Она была чудо как хороша.

Зоя смеялась, кокетливо поправляя завитки на висках, говорила о чём-то с заглянувшими к нам мальчишками – с каждым по очереди – и, конечно, интуитивно выбрала того, который больше всего понравился мне.


Каждое утро, даже в самую лютую январскую стужу, я умывалась ледяной водой.

Я шибче бегала на лыжах.

Мои передники и воротнички всегда были лучше накрахмалены.

Но они любили её.

Все любили её.

О маме и говорить нечего: незадолго до своей смерти, она сказала мне издевательски-задушевным тоном: «Ты, Лидочка, понимаешь, у нас с папой случайно получилась. Мы и не думали, что так быстро родится другая дочь».
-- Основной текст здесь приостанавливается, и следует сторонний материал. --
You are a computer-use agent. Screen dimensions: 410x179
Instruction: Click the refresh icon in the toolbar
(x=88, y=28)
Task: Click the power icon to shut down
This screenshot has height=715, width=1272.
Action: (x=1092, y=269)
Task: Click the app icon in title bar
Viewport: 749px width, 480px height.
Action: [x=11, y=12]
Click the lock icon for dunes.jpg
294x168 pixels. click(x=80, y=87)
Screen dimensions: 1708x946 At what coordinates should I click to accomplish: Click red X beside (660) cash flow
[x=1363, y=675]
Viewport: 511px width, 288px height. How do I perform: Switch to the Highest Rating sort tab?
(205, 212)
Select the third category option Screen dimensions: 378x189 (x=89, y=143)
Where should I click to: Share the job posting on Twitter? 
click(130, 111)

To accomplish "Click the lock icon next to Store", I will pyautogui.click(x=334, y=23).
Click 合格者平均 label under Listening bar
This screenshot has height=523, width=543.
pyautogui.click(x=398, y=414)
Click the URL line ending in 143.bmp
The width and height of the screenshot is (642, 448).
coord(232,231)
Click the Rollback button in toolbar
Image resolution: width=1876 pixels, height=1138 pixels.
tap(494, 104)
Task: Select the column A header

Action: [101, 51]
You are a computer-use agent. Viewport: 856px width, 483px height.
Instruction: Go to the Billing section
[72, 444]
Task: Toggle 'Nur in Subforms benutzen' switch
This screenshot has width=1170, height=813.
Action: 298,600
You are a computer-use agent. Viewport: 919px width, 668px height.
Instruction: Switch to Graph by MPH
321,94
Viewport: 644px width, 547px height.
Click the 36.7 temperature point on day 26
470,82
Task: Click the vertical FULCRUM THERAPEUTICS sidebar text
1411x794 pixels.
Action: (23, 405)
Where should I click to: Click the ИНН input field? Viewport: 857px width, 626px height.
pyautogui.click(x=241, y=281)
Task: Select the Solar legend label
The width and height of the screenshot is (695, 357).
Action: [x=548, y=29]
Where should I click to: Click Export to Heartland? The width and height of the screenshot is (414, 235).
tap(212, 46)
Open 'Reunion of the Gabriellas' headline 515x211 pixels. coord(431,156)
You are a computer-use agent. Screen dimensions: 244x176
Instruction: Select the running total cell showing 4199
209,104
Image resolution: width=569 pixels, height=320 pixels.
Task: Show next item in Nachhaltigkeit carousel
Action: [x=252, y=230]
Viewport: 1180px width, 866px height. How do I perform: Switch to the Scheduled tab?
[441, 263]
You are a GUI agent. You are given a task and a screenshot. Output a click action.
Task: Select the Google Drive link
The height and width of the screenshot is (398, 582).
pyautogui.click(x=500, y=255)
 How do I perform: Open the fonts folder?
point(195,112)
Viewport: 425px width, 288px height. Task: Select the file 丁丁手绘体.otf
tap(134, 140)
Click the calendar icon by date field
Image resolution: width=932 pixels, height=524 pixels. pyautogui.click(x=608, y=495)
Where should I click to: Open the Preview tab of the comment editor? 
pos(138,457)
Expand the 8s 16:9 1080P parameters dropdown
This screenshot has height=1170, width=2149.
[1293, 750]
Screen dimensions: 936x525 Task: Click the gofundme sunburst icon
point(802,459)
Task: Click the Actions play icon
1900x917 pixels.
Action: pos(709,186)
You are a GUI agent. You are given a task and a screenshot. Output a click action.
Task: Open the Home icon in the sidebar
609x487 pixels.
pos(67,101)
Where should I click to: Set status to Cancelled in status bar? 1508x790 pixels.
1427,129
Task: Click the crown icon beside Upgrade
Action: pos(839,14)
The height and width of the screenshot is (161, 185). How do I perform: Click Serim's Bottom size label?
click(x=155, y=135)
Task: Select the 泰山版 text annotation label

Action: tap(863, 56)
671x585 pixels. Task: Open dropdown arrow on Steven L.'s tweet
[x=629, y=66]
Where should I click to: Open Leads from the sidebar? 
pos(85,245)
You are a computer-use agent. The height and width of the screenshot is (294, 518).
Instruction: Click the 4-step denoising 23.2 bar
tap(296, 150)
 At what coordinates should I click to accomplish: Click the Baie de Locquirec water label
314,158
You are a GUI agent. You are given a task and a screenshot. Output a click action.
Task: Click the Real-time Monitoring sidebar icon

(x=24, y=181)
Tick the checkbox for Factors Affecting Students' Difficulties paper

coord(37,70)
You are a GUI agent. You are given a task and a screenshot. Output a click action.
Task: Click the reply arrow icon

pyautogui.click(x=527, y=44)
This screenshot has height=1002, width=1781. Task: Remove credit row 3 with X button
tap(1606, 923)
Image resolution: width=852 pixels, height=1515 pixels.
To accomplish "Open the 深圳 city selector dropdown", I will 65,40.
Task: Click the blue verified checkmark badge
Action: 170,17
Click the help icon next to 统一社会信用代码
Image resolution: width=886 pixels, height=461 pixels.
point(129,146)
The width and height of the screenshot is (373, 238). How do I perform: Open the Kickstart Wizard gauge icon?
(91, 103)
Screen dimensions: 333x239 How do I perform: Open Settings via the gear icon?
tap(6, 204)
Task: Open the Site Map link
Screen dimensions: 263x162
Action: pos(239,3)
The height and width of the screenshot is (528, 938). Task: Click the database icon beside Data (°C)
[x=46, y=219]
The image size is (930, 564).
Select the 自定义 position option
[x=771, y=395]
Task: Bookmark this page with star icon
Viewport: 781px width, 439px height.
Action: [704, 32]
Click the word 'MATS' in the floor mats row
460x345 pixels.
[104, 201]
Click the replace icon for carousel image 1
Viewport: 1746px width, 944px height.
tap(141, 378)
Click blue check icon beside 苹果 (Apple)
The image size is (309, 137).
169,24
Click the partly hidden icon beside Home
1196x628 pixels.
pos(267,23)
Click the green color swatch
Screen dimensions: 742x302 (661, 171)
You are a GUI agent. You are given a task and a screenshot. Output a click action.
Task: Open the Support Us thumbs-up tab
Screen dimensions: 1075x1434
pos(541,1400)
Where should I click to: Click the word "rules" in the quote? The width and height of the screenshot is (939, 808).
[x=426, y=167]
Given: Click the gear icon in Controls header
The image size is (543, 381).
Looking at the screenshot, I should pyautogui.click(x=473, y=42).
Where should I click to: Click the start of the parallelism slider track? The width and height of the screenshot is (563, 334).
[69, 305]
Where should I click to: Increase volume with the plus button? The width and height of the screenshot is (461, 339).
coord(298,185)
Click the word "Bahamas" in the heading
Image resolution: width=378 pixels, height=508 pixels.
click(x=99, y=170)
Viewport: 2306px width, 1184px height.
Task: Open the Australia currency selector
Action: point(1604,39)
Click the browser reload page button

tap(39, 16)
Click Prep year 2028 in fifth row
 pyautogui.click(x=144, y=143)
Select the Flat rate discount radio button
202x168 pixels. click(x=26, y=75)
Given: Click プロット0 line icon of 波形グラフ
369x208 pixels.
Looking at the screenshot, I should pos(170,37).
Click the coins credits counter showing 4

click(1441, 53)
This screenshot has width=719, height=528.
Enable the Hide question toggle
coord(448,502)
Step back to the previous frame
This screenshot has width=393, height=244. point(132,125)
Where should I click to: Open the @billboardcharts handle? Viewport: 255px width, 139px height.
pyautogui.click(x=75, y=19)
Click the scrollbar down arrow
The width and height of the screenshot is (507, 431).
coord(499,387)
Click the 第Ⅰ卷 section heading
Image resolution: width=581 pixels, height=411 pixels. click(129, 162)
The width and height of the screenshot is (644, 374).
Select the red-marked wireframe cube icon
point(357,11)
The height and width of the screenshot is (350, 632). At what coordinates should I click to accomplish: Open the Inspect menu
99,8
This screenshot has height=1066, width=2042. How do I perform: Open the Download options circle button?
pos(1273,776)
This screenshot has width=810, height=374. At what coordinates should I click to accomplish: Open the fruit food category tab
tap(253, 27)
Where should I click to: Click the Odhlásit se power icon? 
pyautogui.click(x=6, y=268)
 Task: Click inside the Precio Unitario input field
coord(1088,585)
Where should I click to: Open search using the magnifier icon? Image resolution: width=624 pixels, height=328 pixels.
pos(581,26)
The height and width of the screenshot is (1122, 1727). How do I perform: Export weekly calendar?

Другая – это я, понимаешь?

Папа ещё как-то пытался меня любить: зимой по воскресеньям мы вместе ходили в лесок на лыжах, а летом ловили на заре тугих серебристых рыбёшек в затоне. Когда мы бывали вдвоём, он немногословно хвалил меня, пробегал мозолистой пятернёй по голове, цепляя волосы, и называл Лиданей. Лицо у него при этом делалось спокойным, тихим, как у святого на бабушкиной иконе, увитой бумажными гирляндами. Когда же мы возвращались, усталые и довольные, домой, мама, поджав губы, метала на стол тарелки и говорила, что помогает ей только Зоя.

Папа видел на подоконнике чистую пепельницу, вымытую Зоиными руками, и расплывался в улыбке. Мне он, наверное, не улыбнулся бы так, вымой я весь дом и крыльцо в придачу.

Я топталась на придверном коврике, держа в руках лыжи, мокрый купальный костюм или садок с рыбой, и обо мне все будто бы забывали. Мимо в тёмном коридоре проплывала Зоя, встряхивая косищами. В её руках исходила паром кастрюля с наваристым маминым супом.